Senator Dupuis: Thank you.


The Chair: Thank you very much.

Senator Cotter: Thank you very much. Thanks to the witnesses for being here. This one seems populated by a collection of Dalhousie law school graduates. That’s even true of Senator Dalphond in part, I think.

I listened to Mr. Beaulac’s observations about whether it is possible to let the matter in Quebec drift and cases get developed elsewhere. My question is for Professor Grant as a criminal law professor more than a constitutional professor. I find that concerning in the sense that, while this might be like the same-sex marriage situation — how cases percolate away in different jurisdictions, and an important issue, not a life and death issue as we described here — I’m worried about the degree to which we would have a different criminal law in a country for a period of time if we took that approach. And in ways that make the community of interest that you’re most concerned about in these remarks vulnerable in Quebec, maybe less vulnerable elsewhere.

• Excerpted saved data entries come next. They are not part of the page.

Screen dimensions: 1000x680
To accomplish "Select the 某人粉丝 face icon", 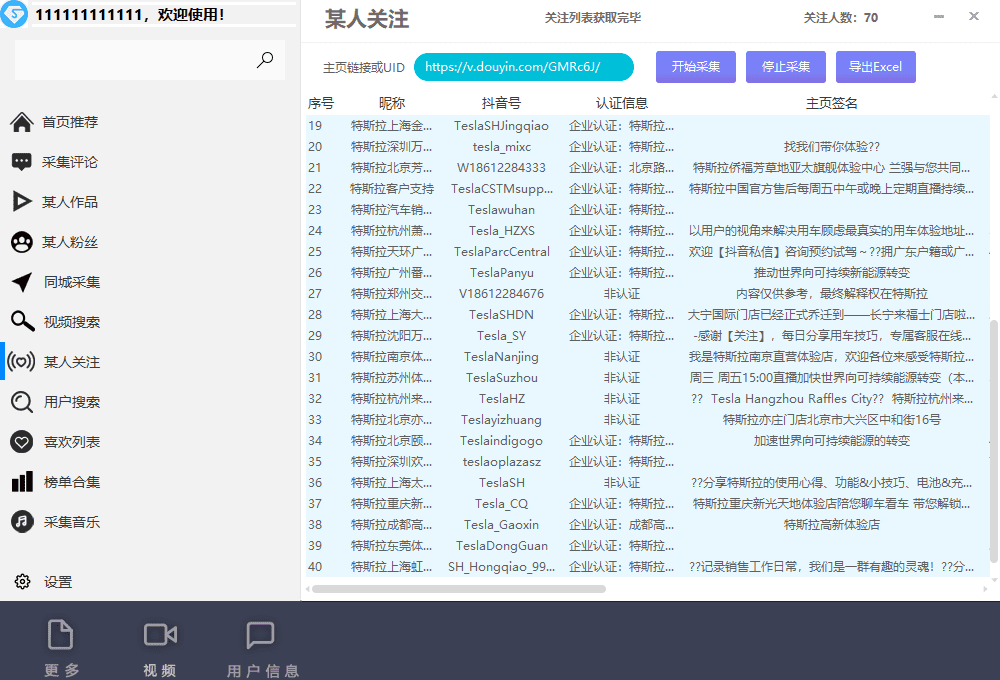I will [x=22, y=241].
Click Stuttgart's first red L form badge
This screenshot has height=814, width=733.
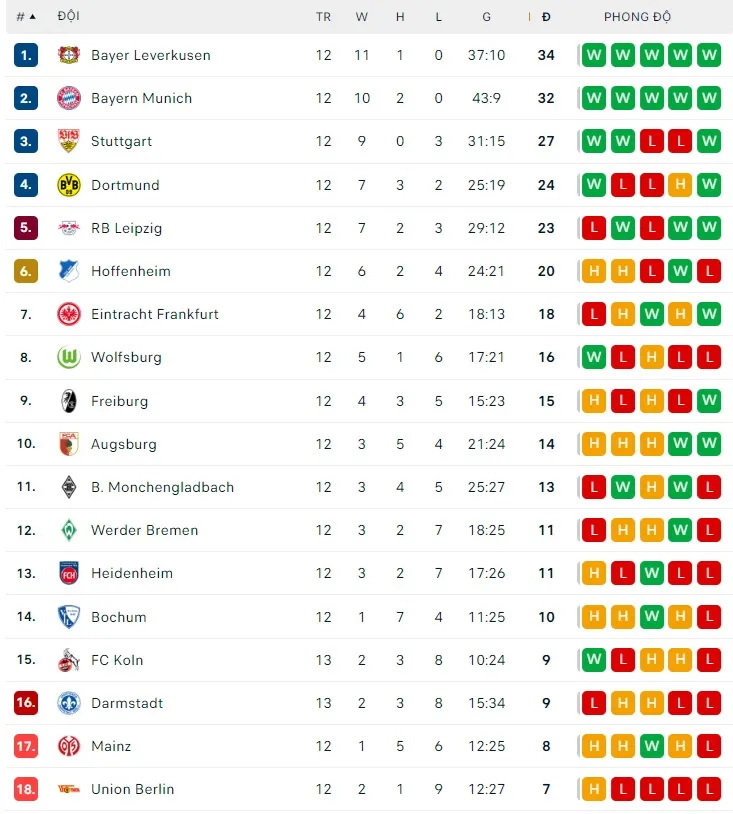click(x=651, y=141)
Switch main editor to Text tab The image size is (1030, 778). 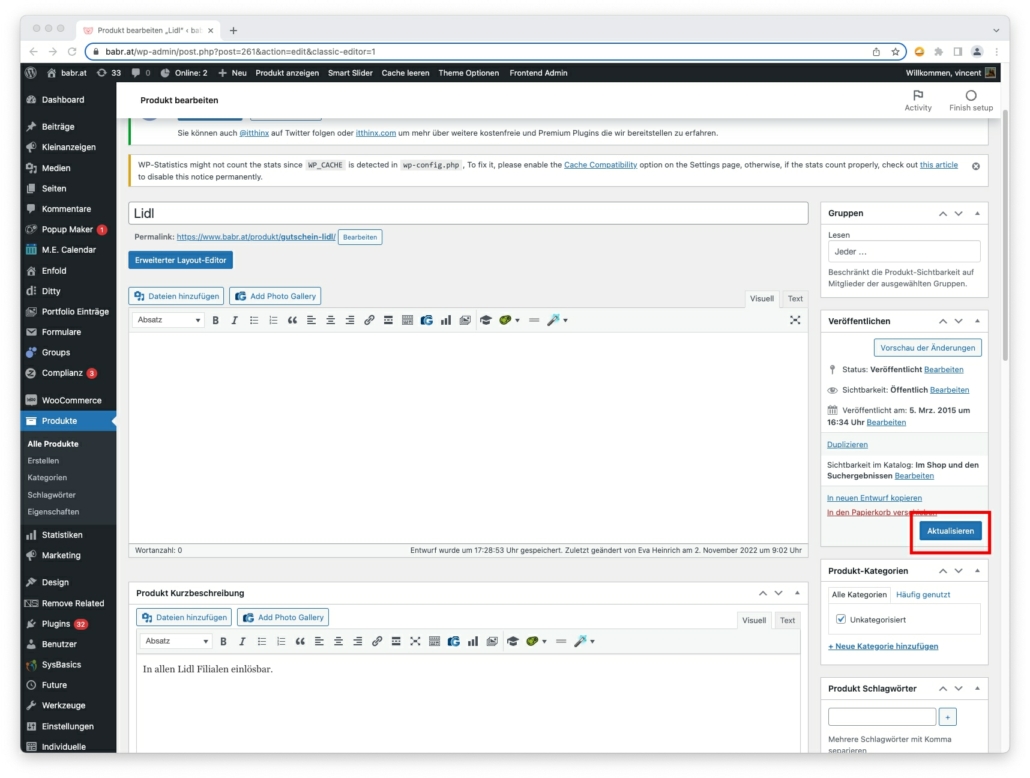[x=795, y=298]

I’m interested in your view on whether Senator Dalphond’s suggestion about a constitutional reference — not necessarily on one bill or other but the themes that we’re addressing — might be a more expeditious way to go in the way in which it has been in a few other circumstances.

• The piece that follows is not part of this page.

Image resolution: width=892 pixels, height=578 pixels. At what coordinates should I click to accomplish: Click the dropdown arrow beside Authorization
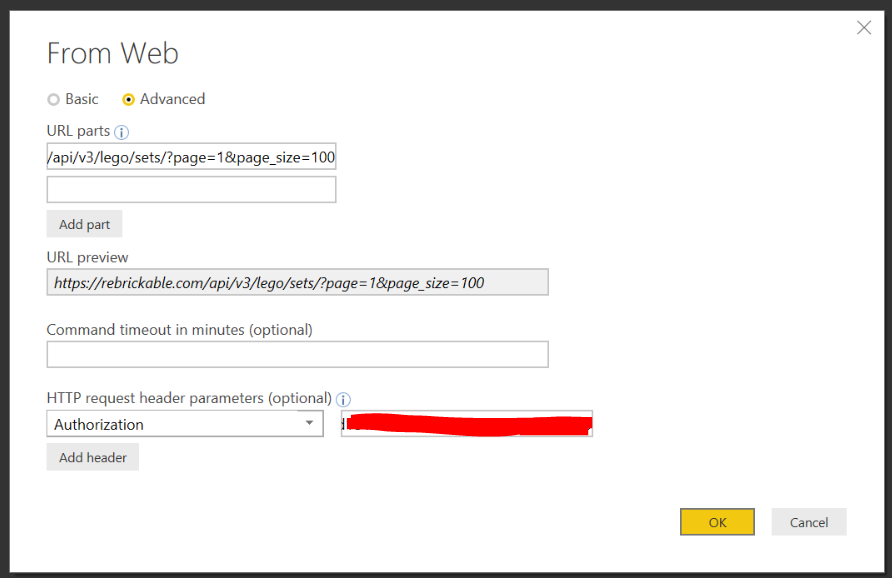point(310,423)
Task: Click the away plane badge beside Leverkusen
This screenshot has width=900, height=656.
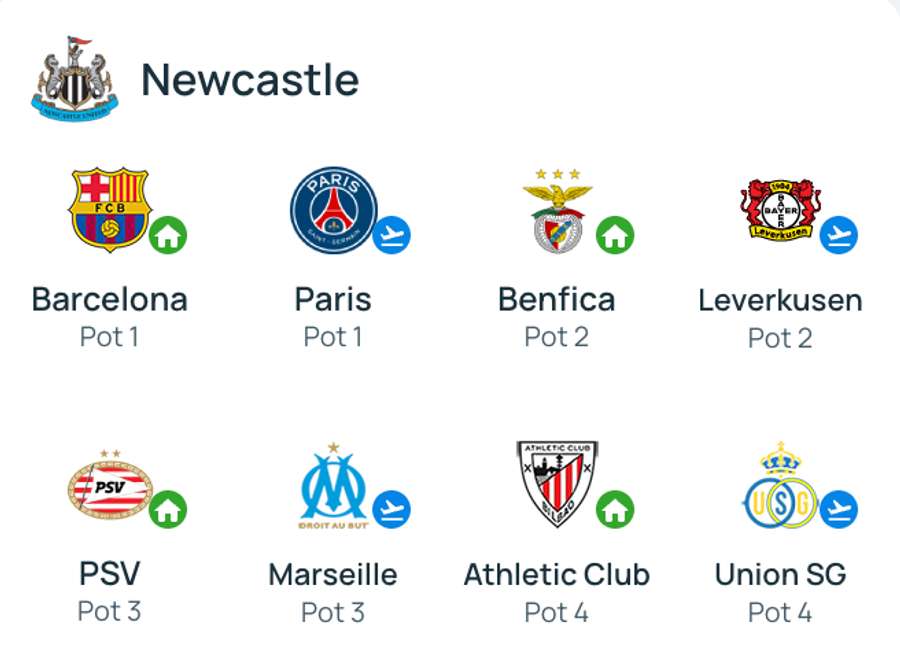Action: pyautogui.click(x=839, y=235)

Ms. Grant: Thank you Senator Cotter, my former law professor. It’s much more common than people realize to have criminal laws that are unconstitutional in one province and constitutional in another. There are defences to murder — so issues with very significant consequences — that have been struck down in British Columbia but in the rest of the country are being applied. We need to recognize that in a federal system, that’s actually quite normal to have that happen. Things work their way up. That’s why we have the Supreme Court of Canada as the only court that can bind Canadians across the country.

Having said that, I think a reference, while more expeditious, also has its limits. What you don’t have with a reference is a really solid evidentiary foundation on which the court can make its decision. I would hope that if we were going to have a reference, that we could think about creative ways to allow that evidentiary record to be built and to be before the court. That should have happened by appealing Truchon to the Quebec Court of Appeal and then to the Supreme Court. We didn’t do that. It’s too late to do that now. But if we are going to think about a reference, let’s find a way to really make sure that the Supreme Court of Canada has an evidentiary foundation that is widely represented in making that important decision.

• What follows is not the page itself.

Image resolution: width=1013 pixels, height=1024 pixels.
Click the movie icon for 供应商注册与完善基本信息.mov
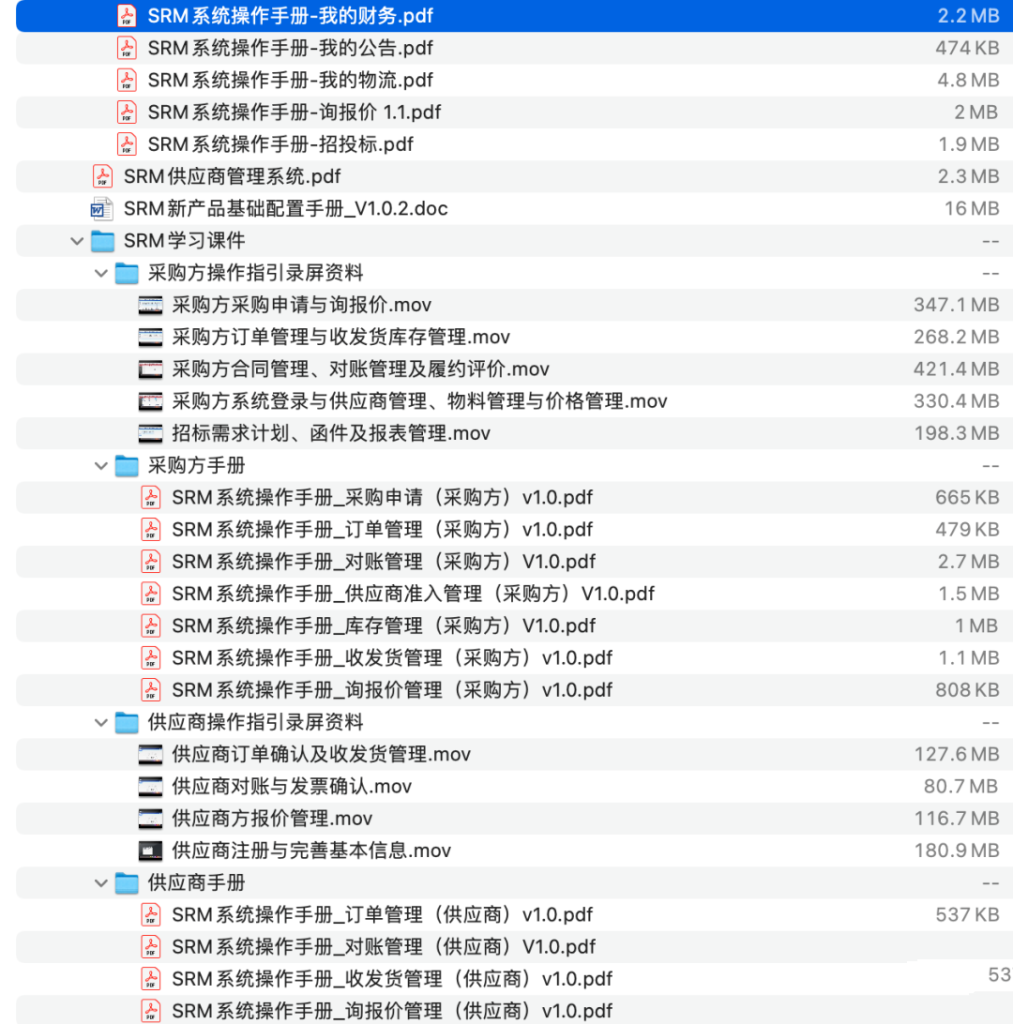click(150, 850)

I want to stress that we have Criminal Code provisions found unconstitutional in one province and not in another province on quite a regular basis. Mandatory minimums is a good example of that. I don’t think it’s as unusual as it sounds when we describe it in more abstract terms. Granted, those laws may not be dealing with life and death in the same way, but they are dealing with very significant penal consequences for people before our courts. Thank you.

The Chair: Thank you very much. To all three panellists, I want to say to you that you can see how much interest there is. If we had another two hours we would still have a lot of questions of you. Thank you very much for coming. We appreciate you coming at such short notice and giving us so much information. We certainly have learned a lot from you. Thank you very much.